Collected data
══════════════════════════════
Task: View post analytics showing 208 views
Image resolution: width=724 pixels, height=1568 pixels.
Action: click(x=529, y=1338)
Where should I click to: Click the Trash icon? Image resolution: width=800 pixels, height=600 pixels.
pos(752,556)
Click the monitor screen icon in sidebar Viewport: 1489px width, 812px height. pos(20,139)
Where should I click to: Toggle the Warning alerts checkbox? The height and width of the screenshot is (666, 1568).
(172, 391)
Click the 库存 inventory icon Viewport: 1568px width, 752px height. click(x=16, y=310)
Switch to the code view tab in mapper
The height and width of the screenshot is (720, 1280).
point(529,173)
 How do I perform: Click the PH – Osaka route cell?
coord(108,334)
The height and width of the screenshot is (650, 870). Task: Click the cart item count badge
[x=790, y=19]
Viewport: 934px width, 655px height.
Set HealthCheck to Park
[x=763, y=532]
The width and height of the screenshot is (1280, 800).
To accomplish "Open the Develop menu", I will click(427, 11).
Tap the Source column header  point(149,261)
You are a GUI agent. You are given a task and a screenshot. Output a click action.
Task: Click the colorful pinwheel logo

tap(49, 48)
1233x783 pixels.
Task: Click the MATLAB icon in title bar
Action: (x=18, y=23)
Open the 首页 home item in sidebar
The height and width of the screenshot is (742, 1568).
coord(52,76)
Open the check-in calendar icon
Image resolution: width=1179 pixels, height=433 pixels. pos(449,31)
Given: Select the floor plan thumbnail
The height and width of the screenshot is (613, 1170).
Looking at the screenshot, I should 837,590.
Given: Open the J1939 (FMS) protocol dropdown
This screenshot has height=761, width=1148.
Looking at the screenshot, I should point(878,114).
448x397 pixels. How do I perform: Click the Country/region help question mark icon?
══════════════════════════════
Task requirements:
Output these and nothing else: the lines from the one holding "The height and width of the screenshot is (613, 1170)." through the final line of the entries above, exactly as they appear.

Answer to this exercise:
The height and width of the screenshot is (613, 1170).
Looking at the screenshot, I should 837,590.
Given: Open the J1939 (FMS) protocol dropdown
This screenshot has height=761, width=1148.
Looking at the screenshot, I should point(878,114).
448x397 pixels. How do I perform: Click the Country/region help question mark icon?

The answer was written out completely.